Trabalhadores são libertados de fazenda de soja e milho
Aliciamento de vítimas ocorreu na rodoviária de Luís Eduardo Magalhães (BA) e no assentamento Rio de Ondas. Parte dos empregados dormia em cima de pedaços de papelão e de plástico. Jovem de 16 anos estava entre escravizados
Por Bianca Pyl
A Gerência Regional do Trabalho e Emprego de Barreiras (BA), no Oeste do Estado, libertou 15 pessoas – incluindo um jovem de 16 anos – de trabalho análogo à escravidão. Os auditores fiscais receberam a denúncia de um trabalhador. A operação ocorreu entre 8 e 15 de outubro.
Os empregados eram explorados na Fazenda São Carlos, que fica no município de São Desidério (BA). Eles trabalhavam há dez dias na limpeza da área para iniciar o plantio de milho e soja. A propriedade é de difícil acesso e muito extensa. “Sem as indicações do denunciante, seria impossível chegar até o local. Tanto é que a fazenda nunca havia sido fiscalizada anteriormente”, relata Edvaldo Santos da Rocha, auditor fiscal que coordenou a ação.
O proprietário da fazenda contratou dois intermediários para arregimentar os trabalhadores no início do mês. No acordo, os “gatos” receberiam R$ 50 por hectare limpo. O aliciador conhecido como “Antônio” arregimentou oito pessoas na rodoviária de Luís Eduardo Magalhães (BA), com a promessa de pagar R$ 15 por hectare limpo aos trabalhadores.
“Nesta época do ano, é grande a procura por empregos na região. As vítimas aliciadas chegaram procurando serviço e foram ´presa fácil´ para o gato”, complementa Edvaldo. Os empregados vieram de cidades próximas a São Desidério (BA). Havia um tocantinense no grupo.
O outro “gato” contratado pelo proprietário, chamado de “Sandro”, foi até o Projeto de Assentamento Rio de Ondas, a 15 km da fazenda, e aliciou seis pessoas, mais o adolescente de 16 anos, que foi trabalhar junto com seu pai. O intermediário prometeu R$ 30 por hectare limpo.
As vítimas aliciadas na rodoviária dormiam em folhas de papelão e em cima de plásticos, dentro de um barraco de lona. Não havia instalações sanitárias no local. “Os trabalhadores do assentamento retornavam para casa todos os dias. O trajeto era feito de bicicleta e durava cerca de 40min”, explica o coordenador da ação, Edvaldo. Os empregados não tinham folgas, trabalhavam de domingo a domingo, das 6h da manhã até o final da tarde.
A água consumida vinha de um poço e ficava armazenada num caminhão pipa.

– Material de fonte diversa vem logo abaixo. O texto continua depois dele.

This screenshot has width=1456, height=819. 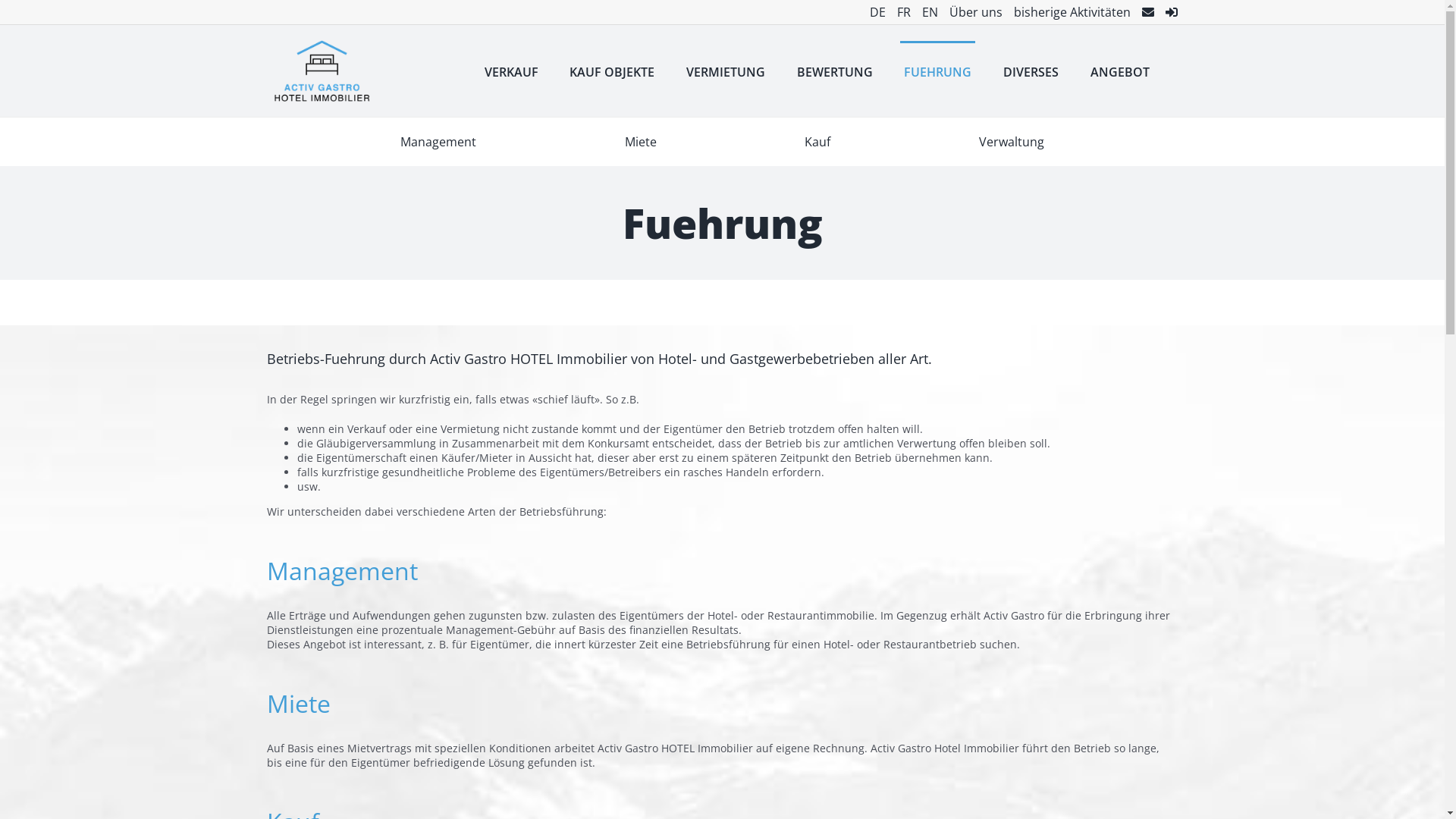 I want to click on 'VERKAUF', so click(x=511, y=71).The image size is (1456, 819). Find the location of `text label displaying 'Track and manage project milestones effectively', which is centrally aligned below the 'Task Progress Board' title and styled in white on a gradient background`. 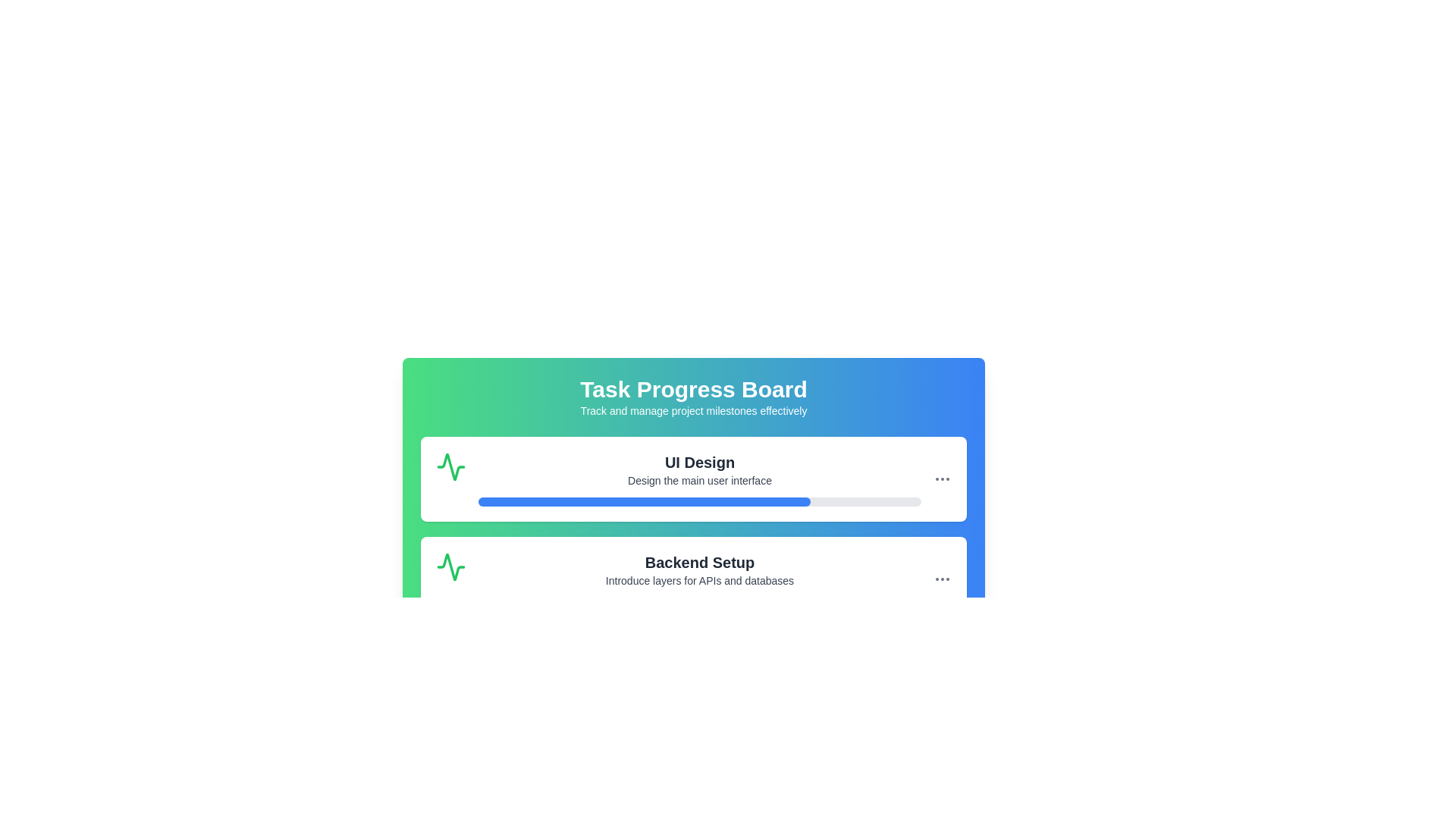

text label displaying 'Track and manage project milestones effectively', which is centrally aligned below the 'Task Progress Board' title and styled in white on a gradient background is located at coordinates (693, 411).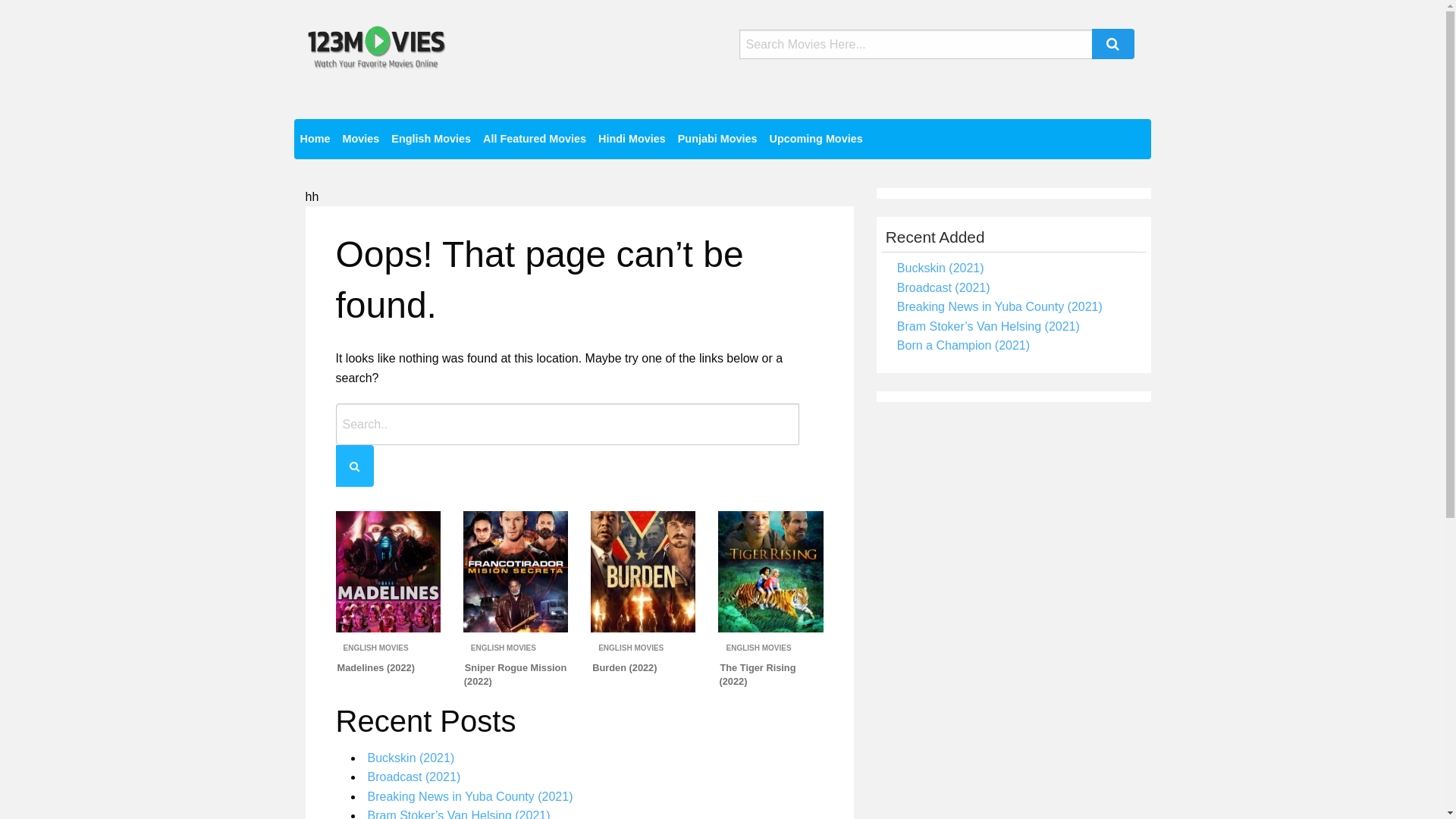  Describe the element at coordinates (410, 758) in the screenshot. I see `'Buckskin (2021)'` at that location.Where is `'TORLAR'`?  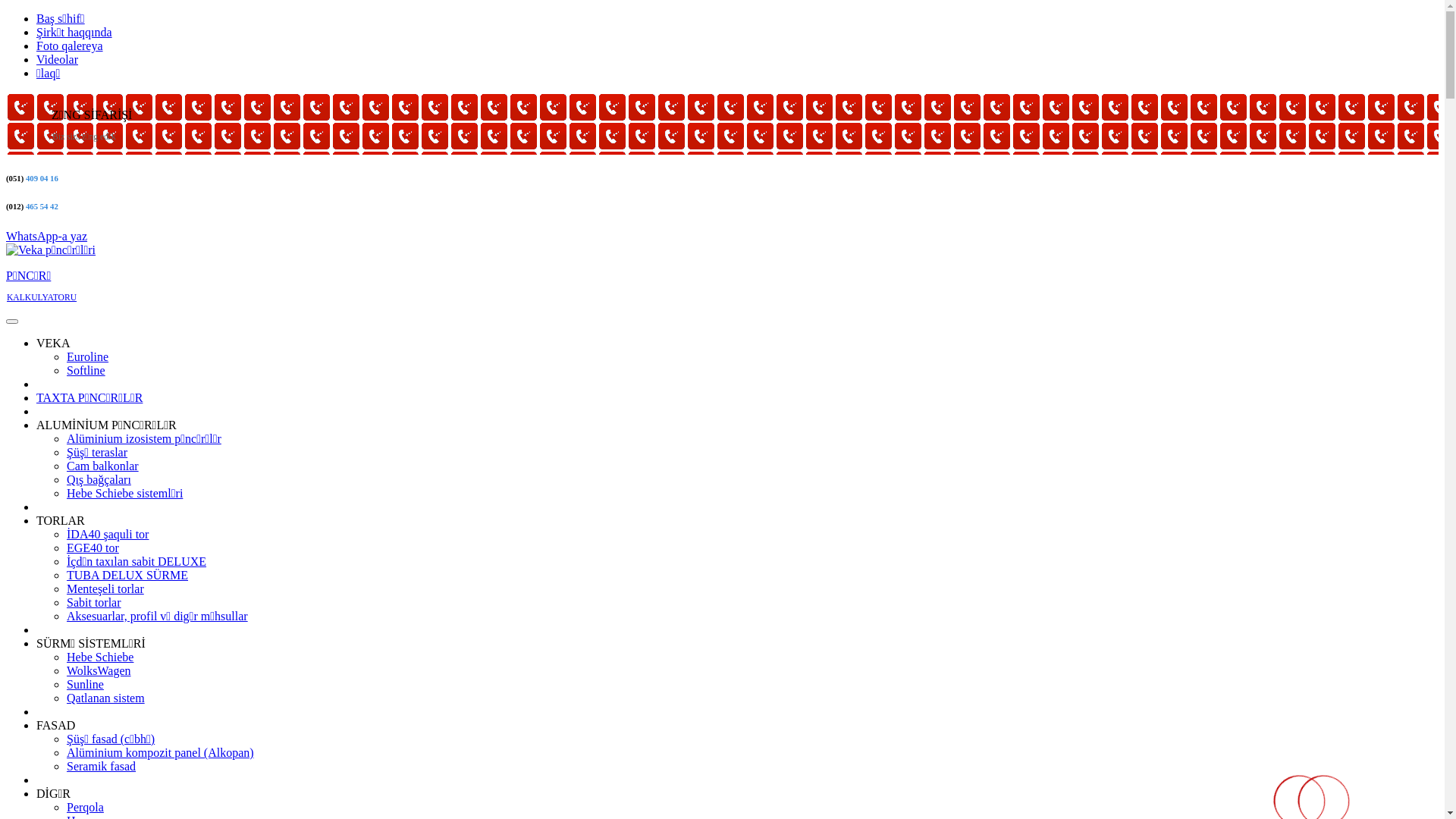 'TORLAR' is located at coordinates (61, 519).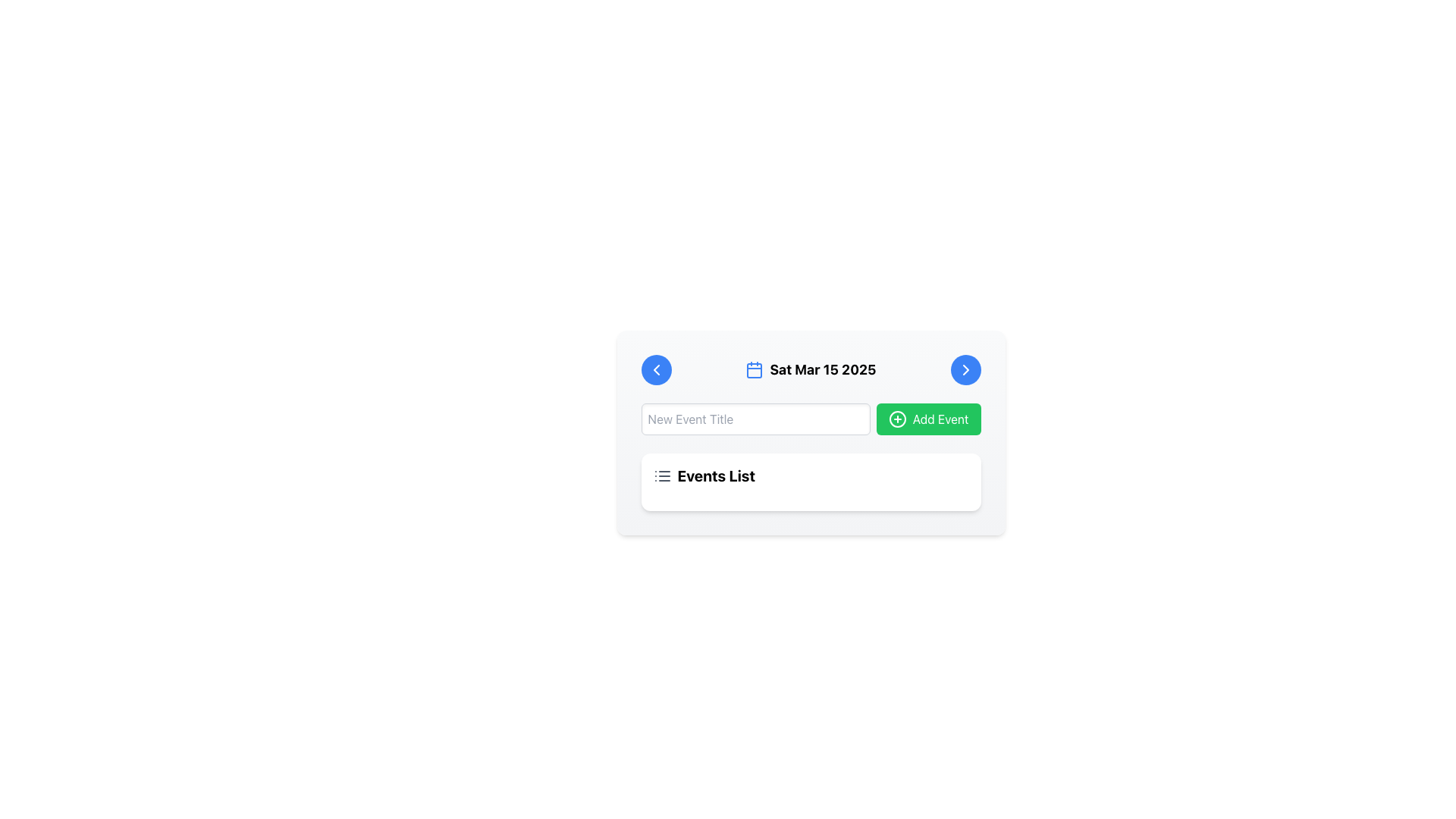 Image resolution: width=1456 pixels, height=819 pixels. Describe the element at coordinates (965, 370) in the screenshot. I see `the circular blue button with a white chevron pointing to the right` at that location.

O proprietário não apresentou atestado de potabilidade da água. A alimentação era preparada em uma fogueira feita dentro de um buraco. Nenhum trabalhador recebeu equipamento de proteção individual (EPI) ou teve sua Carteira de Trabalho e Previdência Social (CTPS) registrada.
“Os trabalhadores de Antônio não precisavam pagar pela alimentação. Mas já tinham uma dívida com o ´gato´: os itens de higiene pessoal, comprados em um mercado próximo a rodoviária, logo após o aliciamento”, conta o auditor fiscal. A turma arregimentada por Sandro trazia comida do assentamento. Contudo, o aliciador também oferecia alimentação, que era anotada em um caderno para ser descontada do pagamento.
Os trabalhadores receberam as verbas referentes à rescisão do contrato de trabalho e o valor da passagem para o retorno às suas regiões de origem. Além disso, terão direito ao Seguro-Desemprego do Trabalhador Resgatado. Seis autos de infração foram emitidos pela fiscalização.
O Ministério Público do Trabalho (MPT) não pôde comparecer à operação, segundo o auditor fiscal Edvaldo. Contudo, o relatório da ação será encaminhado ao órgão para que as devidas providências sejam tomadas.